Ama gerçeklerin böyle olmayabileceğini görüyoruz.  Nereden görüyoruz.  Tarihçiler daha 80-90 yıllık olayları bile net ve somut bir şekilde, tartışmayı kapatacak deliller ile açıklayamıyor.  Üstelik bu tartışılan meseleler o günleri yaşayanlar ile canlı-canlı iletişime geçebilen tarihçilerin bugün bile var olmasına rağmen böyle.

Her ihtilaflı olayda, olayın iki tarafı da, yaşananları kendi bakış açısı ile anlatır.  Bu doğal bir durum ama doğal olmayan şu: Olayın içinde olmayan, içinde olanlar ile ilişkisi bile olmayan, sadece olayın açıklanma şeklinden siyasi çıkar elde etmeyi uman (benim, çok defalar ‘kemirgenler’ olarak tanımladığım) birileri, masa başında, hiçbir kitap, kaynak, makale, evrak ve mekan incelemeden, kütüphane tozu yutmadan, –işkembe-i kubra’dan- tarihsel faraziyeler üretebiliyorlar.

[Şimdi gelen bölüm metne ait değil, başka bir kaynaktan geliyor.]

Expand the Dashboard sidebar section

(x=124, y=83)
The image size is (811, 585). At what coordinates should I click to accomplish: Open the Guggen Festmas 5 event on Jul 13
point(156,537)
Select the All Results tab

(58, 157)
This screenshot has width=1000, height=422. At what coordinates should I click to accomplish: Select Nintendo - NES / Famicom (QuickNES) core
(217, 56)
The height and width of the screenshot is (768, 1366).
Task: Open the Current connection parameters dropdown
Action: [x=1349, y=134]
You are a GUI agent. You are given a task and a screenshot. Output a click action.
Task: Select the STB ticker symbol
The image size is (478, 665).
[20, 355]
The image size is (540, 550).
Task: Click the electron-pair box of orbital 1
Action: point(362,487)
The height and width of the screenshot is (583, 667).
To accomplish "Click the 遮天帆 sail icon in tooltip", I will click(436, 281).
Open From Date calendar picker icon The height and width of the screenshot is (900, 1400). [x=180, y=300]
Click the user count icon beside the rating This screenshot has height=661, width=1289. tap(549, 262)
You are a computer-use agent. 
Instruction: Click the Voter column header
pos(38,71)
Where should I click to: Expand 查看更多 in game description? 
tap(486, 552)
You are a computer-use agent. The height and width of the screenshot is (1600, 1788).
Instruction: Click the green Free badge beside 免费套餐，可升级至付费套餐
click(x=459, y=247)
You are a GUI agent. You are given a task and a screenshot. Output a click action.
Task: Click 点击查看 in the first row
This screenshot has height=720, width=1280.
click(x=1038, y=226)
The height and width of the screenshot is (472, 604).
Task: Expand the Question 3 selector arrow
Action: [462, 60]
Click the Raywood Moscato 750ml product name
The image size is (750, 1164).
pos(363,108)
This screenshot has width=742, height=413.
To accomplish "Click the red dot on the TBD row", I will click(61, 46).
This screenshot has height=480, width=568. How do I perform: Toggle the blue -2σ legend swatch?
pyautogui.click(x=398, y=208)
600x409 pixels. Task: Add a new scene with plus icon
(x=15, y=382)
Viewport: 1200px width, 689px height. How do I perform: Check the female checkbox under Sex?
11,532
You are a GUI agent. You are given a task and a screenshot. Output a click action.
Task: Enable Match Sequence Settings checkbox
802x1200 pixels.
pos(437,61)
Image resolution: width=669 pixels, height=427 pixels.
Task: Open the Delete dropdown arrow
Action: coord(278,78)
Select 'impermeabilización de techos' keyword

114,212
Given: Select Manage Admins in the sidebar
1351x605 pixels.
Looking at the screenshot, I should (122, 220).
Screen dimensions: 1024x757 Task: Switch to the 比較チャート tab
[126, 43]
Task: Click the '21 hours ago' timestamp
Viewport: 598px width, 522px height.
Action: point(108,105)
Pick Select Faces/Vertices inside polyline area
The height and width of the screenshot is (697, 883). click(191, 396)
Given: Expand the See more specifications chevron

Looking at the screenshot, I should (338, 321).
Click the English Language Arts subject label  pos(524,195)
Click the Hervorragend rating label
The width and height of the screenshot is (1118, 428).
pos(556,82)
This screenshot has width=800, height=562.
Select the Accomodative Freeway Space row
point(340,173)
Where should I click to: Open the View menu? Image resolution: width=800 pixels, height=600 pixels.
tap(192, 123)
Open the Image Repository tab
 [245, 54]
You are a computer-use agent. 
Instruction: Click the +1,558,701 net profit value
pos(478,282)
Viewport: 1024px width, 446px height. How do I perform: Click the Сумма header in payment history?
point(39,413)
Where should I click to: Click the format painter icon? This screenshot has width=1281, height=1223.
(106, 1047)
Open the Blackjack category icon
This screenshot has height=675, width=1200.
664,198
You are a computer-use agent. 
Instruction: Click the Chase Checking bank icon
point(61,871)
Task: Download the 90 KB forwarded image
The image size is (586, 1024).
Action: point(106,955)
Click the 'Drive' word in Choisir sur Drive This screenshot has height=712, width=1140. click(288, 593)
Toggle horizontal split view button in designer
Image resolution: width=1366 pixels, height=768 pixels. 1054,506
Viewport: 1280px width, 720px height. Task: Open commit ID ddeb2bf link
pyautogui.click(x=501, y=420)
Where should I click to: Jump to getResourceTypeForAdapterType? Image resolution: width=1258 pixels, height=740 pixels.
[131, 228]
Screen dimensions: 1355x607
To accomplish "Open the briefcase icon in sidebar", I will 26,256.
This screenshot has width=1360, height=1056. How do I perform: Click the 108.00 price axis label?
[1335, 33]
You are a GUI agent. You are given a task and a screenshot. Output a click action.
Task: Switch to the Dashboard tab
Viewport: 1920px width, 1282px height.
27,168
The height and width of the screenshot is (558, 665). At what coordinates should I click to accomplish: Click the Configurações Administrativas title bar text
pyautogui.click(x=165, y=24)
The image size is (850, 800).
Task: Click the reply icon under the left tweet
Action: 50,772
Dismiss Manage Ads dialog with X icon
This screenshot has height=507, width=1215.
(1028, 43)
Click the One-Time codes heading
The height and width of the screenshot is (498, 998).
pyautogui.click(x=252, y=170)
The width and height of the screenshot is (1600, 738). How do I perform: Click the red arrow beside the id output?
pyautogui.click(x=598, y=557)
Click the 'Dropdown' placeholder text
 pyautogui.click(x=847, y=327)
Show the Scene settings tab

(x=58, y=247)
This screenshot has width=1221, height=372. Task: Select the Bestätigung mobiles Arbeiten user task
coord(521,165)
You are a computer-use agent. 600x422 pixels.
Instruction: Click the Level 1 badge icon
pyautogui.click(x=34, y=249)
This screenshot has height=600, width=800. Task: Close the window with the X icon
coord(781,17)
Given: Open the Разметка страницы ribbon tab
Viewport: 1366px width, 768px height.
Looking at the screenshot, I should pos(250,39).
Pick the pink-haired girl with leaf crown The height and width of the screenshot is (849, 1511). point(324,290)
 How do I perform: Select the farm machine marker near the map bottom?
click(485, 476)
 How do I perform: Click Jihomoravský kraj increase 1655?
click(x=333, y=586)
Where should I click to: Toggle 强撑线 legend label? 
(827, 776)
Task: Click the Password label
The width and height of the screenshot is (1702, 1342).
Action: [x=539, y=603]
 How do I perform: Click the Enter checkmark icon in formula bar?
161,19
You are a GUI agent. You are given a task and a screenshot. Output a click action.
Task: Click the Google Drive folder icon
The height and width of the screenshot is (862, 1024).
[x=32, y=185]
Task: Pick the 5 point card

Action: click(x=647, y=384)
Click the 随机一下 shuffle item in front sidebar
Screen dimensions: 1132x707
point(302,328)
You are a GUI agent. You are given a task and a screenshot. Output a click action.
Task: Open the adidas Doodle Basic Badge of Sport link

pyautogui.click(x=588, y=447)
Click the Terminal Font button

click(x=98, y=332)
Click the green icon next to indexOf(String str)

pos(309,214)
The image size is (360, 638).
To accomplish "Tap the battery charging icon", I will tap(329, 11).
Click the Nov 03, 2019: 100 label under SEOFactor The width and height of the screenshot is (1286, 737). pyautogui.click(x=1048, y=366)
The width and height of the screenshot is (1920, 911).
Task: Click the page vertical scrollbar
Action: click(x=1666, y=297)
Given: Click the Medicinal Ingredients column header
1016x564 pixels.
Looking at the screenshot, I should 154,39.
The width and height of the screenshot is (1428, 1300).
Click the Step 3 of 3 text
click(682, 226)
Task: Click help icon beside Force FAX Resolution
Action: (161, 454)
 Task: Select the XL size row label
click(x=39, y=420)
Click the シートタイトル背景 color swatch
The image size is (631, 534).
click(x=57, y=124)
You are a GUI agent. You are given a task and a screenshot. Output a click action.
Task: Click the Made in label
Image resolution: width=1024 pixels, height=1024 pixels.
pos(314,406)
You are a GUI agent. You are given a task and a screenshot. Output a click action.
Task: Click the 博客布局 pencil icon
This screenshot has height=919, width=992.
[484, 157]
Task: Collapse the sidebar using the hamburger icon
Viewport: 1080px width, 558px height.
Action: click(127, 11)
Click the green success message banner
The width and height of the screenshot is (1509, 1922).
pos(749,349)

Daha da acı olan tarafı, kendi siyasal düşüncesi ile uyuşan birilerinin tezlerini desteklemek için uyduruk tezler ile, mesnetsiz faraziyeler üreterek, daha önceki dönemlerde üretilmiş bu tür uyduruk ürünleri ‘kaynak’ olarak, dayana olarak kullanarak ortaya yeni ‘ürünler’ çıkarıyorlar!

Bir kitap çıkıyor, haremle ilgili, roman(MIŞ)!  Hanımefendinin biri yazmış, Londra’daki evinde, ofisinde yazmış durmuş…  (Kalınından 3 cilt) Topkapı Sarayına hayatında bir kere girmiş.  Ama ‘tarihsel’ kitabında ne padişah bırakmış, ne harem ağası, ne de cariye…  Asıl acı olan ne biliyor musunuz?  Bir başka ‘tarihçi’ çıkmış, bu hanım teyzenin romanını kendi eseri olan, ‘tarih bilimi’ ile ilgili kitabının kaynakçasına koymuş.  Bir de utanmamış, ‘Seçilmiş kaynakça’ diye belirtmiş.  (Seçmese ne olacaktı merak ediyorum.)

Büyük kitapçılarda rafların üzerinde bölümler yazar:  “Tarih” ve “Tarihsel roman” diye…  Ayrı tutarlar ki, bu ‘tarihçi’ gibi tarihçilikte ‘ayrı’ yeri olanlar yerlerini karıştırmasınlar.

Başka bir örnek: İngiltere’nin yeşil çayırlarında geçen ‘tarihi’ bir dizi film var.  Dizinin adı, “Downton Abbey”. İşte bu dizide ünlü Osmanlı diplomatı Kemal Pamuk, aşk hayatının hızlına dayanamayıp ölüyor.  Dizinin senaristi Julian Fellowers, hem dizisine Türkiye’den ilgi toplamak, hem de medyada öne çıkabileceği haberler üretilmesini sağlamak için gerçek hayata uyarladığı bir senaryoyu gazeteciler ile paylaşıyor:

Fellovers, kaynağının bir arkadaşı olduğunu belirtiyor  Bu ‘arkadaşın’ büyük bir malikanesi varmış.  15 yıl önce büyük halasının günlüğünü bulmuş.  Günlükte, zamanında malikaneye gelen bir diplomatın ölümü de anlatılıyormuş.  Olay, 1890’larda olmuş.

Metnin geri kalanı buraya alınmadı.